Obelin from the bioluminescent marine hydroid Obelia geniculata: cloning, expression, and comparison of some properties with those of other Ca2+-regulated photoproteins

Abstract

A cDNA encoding the Ca2+-regulated photoprotein of the bioluminescent marine hydroid Obelia geniculata was cloned and sequenced. The cDNA is a 774 bp fragment containing two overlapping open reading frames, one of which contained 585 bp encoding a 195 amino acid polypeptide which obviously has the primary structure of the apoprotein of a calcium-regulated photoprotein. Many of the residues are identical to those in other Ca2+-regulated photoproteins: 86% compared with that from Obelia longissima, 76% with that from Clytia (Phialidium), 64% with that from Aequorea, and 64% with that from Mitrocoma(Halistaura). The obelin from O. geniculata was overexpressed in Escherichia coli, refolded from inclusion bodies, and purified. The yield of highly purified recombinant protein was 55-80 mg/L of LB medium. O. geniculata obelin has absorption maxima at 280 and 460 nm and a shoulder at approximately 310 nm. The calcium-discharged protein loses visible absorption but exhibits a new absorption maximum at 343 nm. The bioluminescence of the obelin from O. geniculata is blue (lambda(max) = 495 nm). In contrast, the fluorescence of the calcium-discharged protein is yellow-green (lambda(max) = 520 nm; excitation at 340 nm). This is in sharp contrast to aequorin in which the bioluminescence and fluorescence emission spectra of the calcium-discharged protein are almost identical (lambda(max) = 465 nm). The Ca2+ concentration-effect curve for O. geniculata obelin is similar to those of many other photoproteins: at [Ca2+] below approximately 10(-8) M, calcium-independent luminescence is observed, and at [Ca2+] approximately 10(-3) M, the luminescence reaches a maximum. Between these extremes, the curve spans a vertical range of almost 8 log units with a maximum slope on a log-log plot of about 2.5. In the absence of Mg2+ the rate constant for the rise of bioluminescence determined by the stopped-flow technique is about 450 s(-1). The effects of Mg2+ on the kinetics of bioluminescence are complicated, but at all concentrations studied they are relatively small compared to the corresponding effects on aequorin luminescence. At least with respect to speed and sensitivity to Mg2+, the obelins from both O. longissima and O. geniculata would appear to be more suitable than aequorin for use as intracellular Ca2+ indicators.

■ **About this task**:
Tell whether each statement agrees with the obelin abstract, answering yes or no and quoting the words from it that settle the matter. (a) The bioluminescence of the obelin from O. geniculata and the fluorescence of its calcium-discharged protein are the same color. (b) The yield of highly purified recombinant protein was 55-80 mg/L of LB medium. (c) The polypeptide shares 76% of its residues with the photoprotein from Aequorea.

■ **Provided information**:
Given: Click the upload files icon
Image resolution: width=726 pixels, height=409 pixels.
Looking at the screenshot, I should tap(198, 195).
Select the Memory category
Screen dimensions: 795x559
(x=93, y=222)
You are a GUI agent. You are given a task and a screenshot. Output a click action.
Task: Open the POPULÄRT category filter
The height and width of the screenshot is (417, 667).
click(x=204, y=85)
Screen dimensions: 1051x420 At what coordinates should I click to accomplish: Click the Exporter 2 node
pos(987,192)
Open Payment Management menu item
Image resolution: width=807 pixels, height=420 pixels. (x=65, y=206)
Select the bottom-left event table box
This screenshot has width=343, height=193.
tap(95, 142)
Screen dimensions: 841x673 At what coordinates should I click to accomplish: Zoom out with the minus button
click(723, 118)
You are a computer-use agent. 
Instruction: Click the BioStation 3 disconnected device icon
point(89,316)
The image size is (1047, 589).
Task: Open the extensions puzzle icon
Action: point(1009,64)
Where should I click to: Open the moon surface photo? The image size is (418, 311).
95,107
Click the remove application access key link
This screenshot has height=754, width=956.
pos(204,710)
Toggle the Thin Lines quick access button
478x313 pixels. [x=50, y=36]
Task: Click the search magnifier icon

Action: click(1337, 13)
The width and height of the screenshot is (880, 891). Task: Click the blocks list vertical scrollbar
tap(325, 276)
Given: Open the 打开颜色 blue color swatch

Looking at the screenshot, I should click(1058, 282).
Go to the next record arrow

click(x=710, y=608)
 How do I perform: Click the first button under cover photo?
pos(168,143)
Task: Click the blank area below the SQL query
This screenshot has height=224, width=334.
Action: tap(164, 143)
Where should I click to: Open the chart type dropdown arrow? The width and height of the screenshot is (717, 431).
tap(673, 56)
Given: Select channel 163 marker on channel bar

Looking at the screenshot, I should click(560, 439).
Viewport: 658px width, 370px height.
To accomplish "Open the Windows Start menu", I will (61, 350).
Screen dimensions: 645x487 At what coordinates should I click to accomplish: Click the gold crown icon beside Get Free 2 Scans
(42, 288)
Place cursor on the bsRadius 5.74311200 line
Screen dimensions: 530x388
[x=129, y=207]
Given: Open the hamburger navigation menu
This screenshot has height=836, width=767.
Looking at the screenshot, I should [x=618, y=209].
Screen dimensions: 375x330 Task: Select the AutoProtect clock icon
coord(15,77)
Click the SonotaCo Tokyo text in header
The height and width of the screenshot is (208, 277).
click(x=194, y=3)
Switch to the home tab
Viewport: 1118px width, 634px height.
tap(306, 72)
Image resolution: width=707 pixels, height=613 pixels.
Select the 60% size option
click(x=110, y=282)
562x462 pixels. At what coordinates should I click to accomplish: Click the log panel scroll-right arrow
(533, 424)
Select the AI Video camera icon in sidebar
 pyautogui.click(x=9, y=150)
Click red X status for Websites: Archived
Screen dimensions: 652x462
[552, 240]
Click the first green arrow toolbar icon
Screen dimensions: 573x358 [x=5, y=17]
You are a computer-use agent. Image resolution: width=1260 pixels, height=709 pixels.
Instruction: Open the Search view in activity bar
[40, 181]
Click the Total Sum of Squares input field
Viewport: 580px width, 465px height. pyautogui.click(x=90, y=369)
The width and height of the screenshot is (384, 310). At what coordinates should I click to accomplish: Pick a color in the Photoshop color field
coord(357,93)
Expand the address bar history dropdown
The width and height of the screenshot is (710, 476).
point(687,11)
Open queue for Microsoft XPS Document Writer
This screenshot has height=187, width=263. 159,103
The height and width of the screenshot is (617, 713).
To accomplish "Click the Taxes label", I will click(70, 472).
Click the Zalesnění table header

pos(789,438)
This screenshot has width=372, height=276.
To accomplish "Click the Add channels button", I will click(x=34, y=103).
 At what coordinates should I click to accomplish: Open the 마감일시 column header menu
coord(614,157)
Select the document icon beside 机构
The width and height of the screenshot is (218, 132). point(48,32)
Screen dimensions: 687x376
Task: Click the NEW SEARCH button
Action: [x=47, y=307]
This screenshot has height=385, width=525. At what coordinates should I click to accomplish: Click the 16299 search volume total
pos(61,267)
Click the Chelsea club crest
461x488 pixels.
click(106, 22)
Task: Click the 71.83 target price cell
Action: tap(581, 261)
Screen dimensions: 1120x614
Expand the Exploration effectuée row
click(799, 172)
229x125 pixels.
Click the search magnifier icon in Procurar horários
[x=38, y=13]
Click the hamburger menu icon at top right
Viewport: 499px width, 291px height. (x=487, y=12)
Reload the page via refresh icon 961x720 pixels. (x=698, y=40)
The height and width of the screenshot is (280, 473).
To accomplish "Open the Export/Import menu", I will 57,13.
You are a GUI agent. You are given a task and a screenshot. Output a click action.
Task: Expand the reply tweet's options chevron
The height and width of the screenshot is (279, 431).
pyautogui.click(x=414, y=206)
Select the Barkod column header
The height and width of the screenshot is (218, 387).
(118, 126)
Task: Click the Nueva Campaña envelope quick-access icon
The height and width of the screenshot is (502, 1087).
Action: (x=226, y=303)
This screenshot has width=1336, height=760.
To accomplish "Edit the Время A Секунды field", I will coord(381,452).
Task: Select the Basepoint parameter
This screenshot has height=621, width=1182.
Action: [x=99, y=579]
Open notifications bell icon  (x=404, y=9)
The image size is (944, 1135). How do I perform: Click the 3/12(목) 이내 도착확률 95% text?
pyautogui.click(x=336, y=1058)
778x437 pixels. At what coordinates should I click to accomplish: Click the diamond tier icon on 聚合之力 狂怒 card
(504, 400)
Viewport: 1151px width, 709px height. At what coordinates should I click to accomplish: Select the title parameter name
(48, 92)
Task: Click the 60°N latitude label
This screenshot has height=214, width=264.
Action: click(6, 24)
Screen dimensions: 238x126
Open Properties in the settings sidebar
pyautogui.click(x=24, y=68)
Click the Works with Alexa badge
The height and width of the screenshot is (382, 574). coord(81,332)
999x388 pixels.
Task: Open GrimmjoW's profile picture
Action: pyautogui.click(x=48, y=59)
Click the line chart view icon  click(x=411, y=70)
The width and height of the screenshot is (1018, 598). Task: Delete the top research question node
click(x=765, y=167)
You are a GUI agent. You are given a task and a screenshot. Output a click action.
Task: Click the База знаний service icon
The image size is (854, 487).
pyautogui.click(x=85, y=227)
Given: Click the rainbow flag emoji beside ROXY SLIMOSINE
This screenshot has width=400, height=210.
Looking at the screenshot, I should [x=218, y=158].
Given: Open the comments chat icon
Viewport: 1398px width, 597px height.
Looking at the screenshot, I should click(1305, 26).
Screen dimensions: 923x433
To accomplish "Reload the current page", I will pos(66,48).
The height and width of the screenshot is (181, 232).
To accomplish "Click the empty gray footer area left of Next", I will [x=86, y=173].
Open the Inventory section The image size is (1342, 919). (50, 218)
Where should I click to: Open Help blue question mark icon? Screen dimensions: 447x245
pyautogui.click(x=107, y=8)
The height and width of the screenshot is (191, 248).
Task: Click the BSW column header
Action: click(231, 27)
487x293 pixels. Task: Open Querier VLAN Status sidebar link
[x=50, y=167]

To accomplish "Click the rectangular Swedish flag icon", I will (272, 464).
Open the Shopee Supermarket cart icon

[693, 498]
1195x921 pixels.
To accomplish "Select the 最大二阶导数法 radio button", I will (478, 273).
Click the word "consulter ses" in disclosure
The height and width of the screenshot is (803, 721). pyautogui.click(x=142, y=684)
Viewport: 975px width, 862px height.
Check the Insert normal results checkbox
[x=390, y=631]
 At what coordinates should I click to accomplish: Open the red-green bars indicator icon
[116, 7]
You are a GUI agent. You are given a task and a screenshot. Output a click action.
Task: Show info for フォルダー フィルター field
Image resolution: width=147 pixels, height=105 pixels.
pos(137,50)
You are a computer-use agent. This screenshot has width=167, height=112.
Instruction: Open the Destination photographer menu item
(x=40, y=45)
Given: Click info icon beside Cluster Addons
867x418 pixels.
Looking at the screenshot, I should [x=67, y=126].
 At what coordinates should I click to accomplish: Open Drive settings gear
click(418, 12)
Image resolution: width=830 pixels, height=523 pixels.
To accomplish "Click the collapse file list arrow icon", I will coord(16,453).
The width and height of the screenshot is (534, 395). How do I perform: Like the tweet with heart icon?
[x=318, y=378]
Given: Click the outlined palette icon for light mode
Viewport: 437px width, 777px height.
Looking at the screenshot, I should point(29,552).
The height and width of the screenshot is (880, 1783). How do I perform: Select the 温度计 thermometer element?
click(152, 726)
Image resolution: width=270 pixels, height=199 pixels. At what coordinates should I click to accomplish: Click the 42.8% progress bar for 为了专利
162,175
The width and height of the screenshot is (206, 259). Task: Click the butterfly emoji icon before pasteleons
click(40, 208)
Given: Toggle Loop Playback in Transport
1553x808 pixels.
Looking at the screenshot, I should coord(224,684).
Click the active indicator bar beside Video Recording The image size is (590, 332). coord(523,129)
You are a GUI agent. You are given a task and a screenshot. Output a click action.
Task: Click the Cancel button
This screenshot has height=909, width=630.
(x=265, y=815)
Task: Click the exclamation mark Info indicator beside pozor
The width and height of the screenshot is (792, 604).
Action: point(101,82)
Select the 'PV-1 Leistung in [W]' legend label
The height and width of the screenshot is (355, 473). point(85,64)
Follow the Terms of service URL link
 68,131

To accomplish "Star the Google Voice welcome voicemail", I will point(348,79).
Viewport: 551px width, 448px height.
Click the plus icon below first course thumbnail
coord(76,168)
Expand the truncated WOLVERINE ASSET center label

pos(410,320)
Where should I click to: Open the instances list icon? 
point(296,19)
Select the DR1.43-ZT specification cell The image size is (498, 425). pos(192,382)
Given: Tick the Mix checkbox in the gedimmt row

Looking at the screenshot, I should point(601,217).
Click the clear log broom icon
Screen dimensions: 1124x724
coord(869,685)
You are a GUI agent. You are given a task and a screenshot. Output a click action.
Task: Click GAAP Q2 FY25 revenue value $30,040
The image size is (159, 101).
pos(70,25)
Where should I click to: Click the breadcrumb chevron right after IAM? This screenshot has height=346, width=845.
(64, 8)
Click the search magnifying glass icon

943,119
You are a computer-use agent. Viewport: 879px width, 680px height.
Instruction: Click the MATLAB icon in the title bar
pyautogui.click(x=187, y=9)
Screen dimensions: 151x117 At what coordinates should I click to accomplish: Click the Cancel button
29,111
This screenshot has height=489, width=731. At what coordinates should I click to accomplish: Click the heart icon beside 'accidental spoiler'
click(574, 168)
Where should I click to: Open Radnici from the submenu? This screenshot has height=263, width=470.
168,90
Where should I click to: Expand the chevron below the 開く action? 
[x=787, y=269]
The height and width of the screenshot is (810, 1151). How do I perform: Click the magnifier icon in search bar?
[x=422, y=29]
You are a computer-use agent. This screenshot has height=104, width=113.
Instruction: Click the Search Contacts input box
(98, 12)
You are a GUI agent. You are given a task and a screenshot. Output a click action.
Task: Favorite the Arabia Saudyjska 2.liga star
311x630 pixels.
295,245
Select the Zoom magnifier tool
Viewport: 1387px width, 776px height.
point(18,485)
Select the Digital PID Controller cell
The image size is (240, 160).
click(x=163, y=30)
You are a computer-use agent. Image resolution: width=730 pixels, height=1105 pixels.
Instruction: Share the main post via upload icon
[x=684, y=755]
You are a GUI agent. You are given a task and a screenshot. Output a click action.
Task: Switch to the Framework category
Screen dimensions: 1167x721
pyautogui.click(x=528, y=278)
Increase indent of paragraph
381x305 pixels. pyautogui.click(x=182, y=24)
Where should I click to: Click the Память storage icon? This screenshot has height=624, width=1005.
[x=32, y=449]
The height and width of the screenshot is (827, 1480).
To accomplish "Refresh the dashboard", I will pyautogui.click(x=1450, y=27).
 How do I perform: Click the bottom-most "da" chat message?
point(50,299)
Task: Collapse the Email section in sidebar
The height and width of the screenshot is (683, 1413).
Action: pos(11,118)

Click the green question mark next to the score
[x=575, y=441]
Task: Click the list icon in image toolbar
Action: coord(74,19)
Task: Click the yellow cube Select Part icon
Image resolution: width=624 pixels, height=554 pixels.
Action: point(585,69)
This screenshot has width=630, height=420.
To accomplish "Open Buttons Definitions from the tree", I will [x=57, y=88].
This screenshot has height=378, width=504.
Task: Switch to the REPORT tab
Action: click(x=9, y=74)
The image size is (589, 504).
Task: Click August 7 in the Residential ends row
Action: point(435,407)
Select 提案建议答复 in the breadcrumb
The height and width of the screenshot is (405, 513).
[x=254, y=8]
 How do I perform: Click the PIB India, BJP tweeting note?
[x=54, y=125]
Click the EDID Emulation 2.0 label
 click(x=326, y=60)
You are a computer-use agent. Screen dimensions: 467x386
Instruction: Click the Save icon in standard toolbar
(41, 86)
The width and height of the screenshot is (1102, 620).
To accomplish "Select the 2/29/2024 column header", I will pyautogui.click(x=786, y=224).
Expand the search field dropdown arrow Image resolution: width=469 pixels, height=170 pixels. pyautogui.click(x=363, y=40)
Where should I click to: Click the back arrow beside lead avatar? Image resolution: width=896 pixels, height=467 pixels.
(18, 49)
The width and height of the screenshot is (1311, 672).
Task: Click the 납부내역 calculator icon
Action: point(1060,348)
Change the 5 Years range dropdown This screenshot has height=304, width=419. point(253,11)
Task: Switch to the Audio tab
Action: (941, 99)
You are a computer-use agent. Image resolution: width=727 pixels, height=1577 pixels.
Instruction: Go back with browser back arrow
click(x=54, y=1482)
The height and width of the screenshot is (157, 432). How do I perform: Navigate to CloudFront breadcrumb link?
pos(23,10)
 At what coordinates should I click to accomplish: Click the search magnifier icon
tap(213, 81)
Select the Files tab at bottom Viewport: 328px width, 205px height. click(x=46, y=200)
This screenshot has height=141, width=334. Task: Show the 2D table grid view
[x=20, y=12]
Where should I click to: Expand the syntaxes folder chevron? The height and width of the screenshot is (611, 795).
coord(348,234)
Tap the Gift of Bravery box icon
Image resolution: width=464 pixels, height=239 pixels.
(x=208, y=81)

■ **Exercise response**:
(a) No: "In contrast, the fluorescence of the calcium-discharged protein is yellow-green (lambda(max) = 520 nm; excitation at 340 nm)."
(b) Yes: "The yield of highly purified recombinant protein was 55-80 mg/L of LB medium."
(c) No: "64% with that from Aequorea"